Selected extract

I like stories where the underdog wins. So, when the internet blew up this week about Wall Street hedge fund billionaires being crushed by a bunch of redittors, I was hooked. It really is a fun story. The GameStop incident teaches us a few important lessons about disruptive forces. Here’s the gist for those of you who’ve had better things to do than track the games (literally) in progress.
GameStop Unwittingly Makes the News
GameStock is a video game retailer with about 5,000 stores, mostly in North America and Europe. Until recently, the only news about it was related to its financial decline in the face of online gaming. Its stock price at the start of the year was about $18. This week it crossed $450. Not bad as far as company rallies go, except that this jump had nothing to do with company performance. Turns out, this was fueled by a community of amateur traders on Reddit, whose goal was to drive up the share price and crush hedge funds who had bet against the company. Hedge funds that shorted the stock lost about $20 billion. The redittors, small investors and other regular stock owners made out like bandits. Let’s backtrack a bit to understand how this is even possible.

Excerpted data
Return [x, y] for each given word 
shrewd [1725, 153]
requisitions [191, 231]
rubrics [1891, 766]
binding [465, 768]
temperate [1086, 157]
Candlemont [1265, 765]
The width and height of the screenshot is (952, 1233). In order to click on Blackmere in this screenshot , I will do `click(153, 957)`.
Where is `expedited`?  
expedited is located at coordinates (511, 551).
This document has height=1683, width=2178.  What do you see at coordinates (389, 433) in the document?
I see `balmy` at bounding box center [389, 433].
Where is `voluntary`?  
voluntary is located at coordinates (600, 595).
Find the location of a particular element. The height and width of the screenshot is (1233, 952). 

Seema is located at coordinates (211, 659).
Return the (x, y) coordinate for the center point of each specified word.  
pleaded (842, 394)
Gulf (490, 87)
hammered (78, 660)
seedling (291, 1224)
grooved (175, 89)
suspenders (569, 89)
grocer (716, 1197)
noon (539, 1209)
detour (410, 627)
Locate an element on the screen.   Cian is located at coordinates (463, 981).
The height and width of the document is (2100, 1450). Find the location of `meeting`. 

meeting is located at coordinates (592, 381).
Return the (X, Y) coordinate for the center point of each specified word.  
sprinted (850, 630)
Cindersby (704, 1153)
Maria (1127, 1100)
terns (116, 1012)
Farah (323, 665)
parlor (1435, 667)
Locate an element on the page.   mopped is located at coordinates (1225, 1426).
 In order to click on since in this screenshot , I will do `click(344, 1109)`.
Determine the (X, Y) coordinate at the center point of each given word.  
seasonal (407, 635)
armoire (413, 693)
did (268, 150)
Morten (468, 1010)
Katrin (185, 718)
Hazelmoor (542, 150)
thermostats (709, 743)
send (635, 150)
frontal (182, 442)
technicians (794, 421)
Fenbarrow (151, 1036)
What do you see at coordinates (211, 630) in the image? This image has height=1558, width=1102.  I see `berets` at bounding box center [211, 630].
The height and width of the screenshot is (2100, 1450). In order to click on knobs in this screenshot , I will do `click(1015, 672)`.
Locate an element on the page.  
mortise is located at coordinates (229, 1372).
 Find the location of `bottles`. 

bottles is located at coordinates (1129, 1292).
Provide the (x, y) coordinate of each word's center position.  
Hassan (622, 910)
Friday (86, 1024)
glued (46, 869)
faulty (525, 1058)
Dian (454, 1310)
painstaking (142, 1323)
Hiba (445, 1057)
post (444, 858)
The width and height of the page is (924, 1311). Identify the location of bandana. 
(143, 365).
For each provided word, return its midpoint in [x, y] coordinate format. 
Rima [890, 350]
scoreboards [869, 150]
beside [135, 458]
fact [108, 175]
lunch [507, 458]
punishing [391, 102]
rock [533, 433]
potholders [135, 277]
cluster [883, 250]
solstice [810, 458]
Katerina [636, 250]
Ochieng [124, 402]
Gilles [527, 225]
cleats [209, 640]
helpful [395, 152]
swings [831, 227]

What you need to do
[1] In the GameStop article, roughly how much did the hedge funds that shorted the stock lose?
[2] Pick up the GameStop article after its final sentence and keep writing.

Responses per task
[1] About $20 billion.

[2]
Shorts, Short Squeezes and Stonks
These types of situations are made possible by complex, risky trading usually undertaken by hedge funds. One such mechanism is “short selling” stock. I borrow your stock, sell it for its current price, and then buy it back much later at a lower price to return it to you. Let’s take an example. I borrow your old iPhone 6 for its current value of $100. I sell it for a $100, and then buy it back 3 years later for $30. You get your junk iPhone 6 back along with a good commission. And I made a big profit too. Some stocks are popular “shorts” because hedge funds believe they will decline. Think GameStop, Blockbuster, Blackberry etc. It sounds good… unless these stocks appreciate dramatically.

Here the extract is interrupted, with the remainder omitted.